Annie, if you hosted a Girls’/Moms’ Night Out, they might LOVE you for it! Wine, chocolate, maybe even manis/pedis… Moms love to get out of the house and away from their kids–but not for too long, or too far. Girl time at a neighbor’s house might be perfect.
I don’t know the answer to this, but I think inviting women over sounds like a great idea, and I can’t imagien the moms would automatically bring their kids without at least checking with you first. Right?
I think it is important to note that the mom friend likely needs/wants to give her friend full attention as much as the non-mom friend wants it. So, the suggestions about meeting in locations where the kids can be self-entertained or having a girl’s night out with dad babysitting are important not only for non-mom friend but, perhaps even more, for the mom-friend. Not being able to be the friend she once was likely makes her feel less herself as much as it makes the non-mom friend feel slighted. So, both women win if the non-mom friend works to get them together in situations where the kid doesn’t come in the way of their girl talk.

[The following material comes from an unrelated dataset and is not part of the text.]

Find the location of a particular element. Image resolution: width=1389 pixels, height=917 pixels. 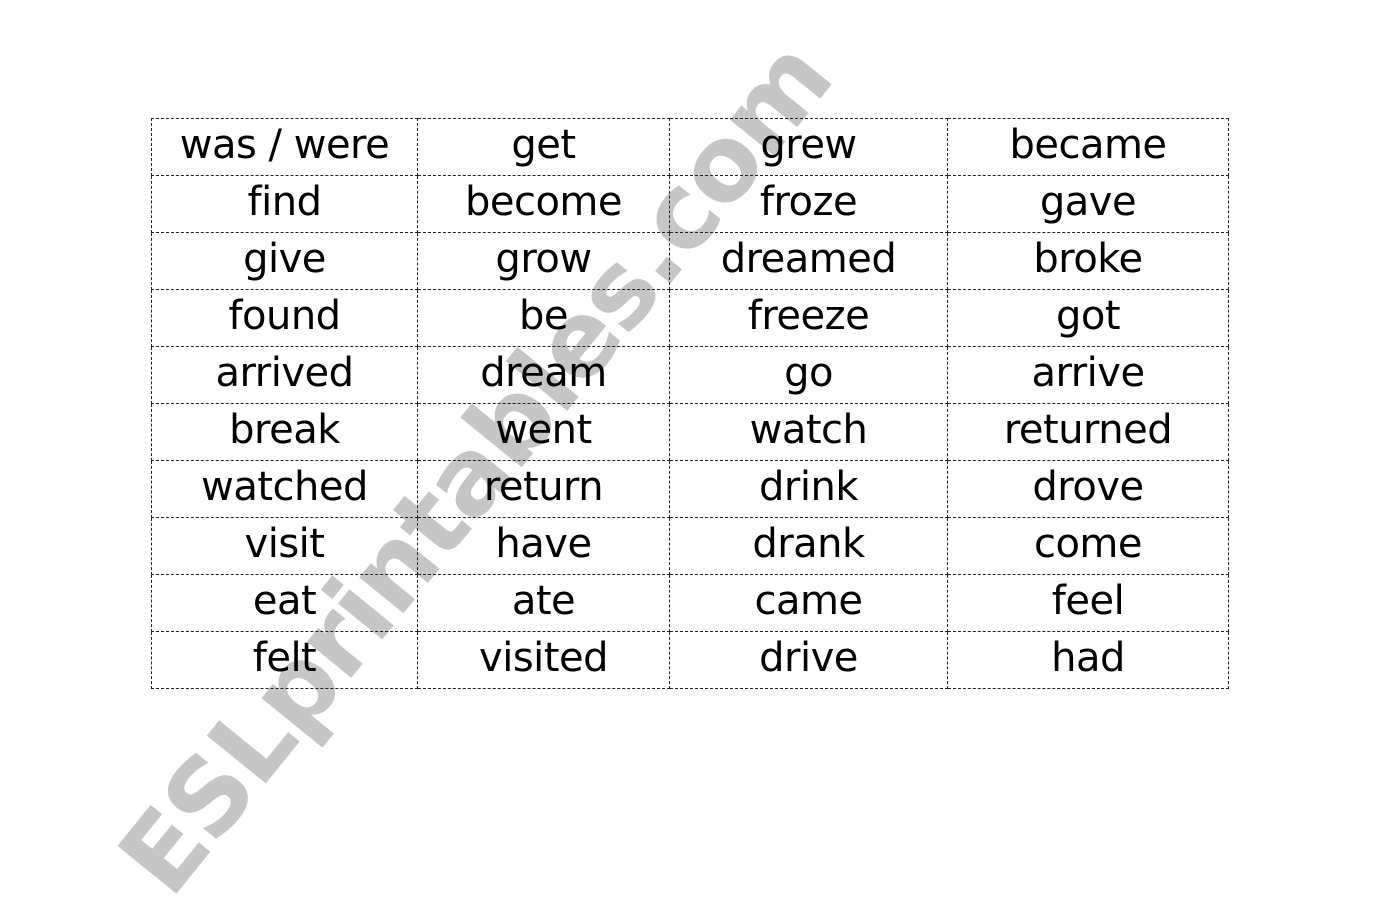

word-card-text: watched is located at coordinates (284, 487).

I say this as a mom: The frustration you feel about not having the conversation is most likely eclipsed by the frustration she feels. I can guarantee if she’s trying to find time to spend with you it’s because she wants to see you, engage with you, keep up that friendship. I say that Rachel’s suggestion, of the combo platter, is probably the best option. Know when you’re seeing her with the kids that you probably can’t do the same level of heartfelt conversations–but also know that she’s probably thrilled to have any connection with you!

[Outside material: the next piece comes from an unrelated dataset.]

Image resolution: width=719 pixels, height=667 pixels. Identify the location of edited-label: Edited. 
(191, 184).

I have so many young moms as friends, and I can understand feeling frustrated! My own take is: this shall pass 🙂 Also, I readily accept that in terms of priority, I am below the child’s. I guess it’s also thinking that if the mom in question is me, I’d want my friends to be a bit more understanding of the situation. It does make the spilling of secrets or catching up more challenging, but in the end, this shall pass 🙂
One time my SIL and I were having a conversation and she was also trying to put my 10-month-old nephew to sleep. The little dude was so fussy, to the point where *I* volunteered to help lull him, haha 🙂 It worked–in the course of soothing him to zzz’s, my SIL and I got to catch up 🙂
Ahhh, the dilemma of having a baby and single and/or non-mommy friends. From my end, I divide my outings between a kid-friendly place for a casual meal and talk with friend while bouncing baby on my knee, and there are times when I go sans baby since I want both hands free to enjoy sushi while having a more involved discussion. If a friend wants to hang out without the baby, I don’t get offended. I understand that a baby can be distracting. But I also would like my friends to sacrifice being annoyed and hang out with me and the baby from time to time.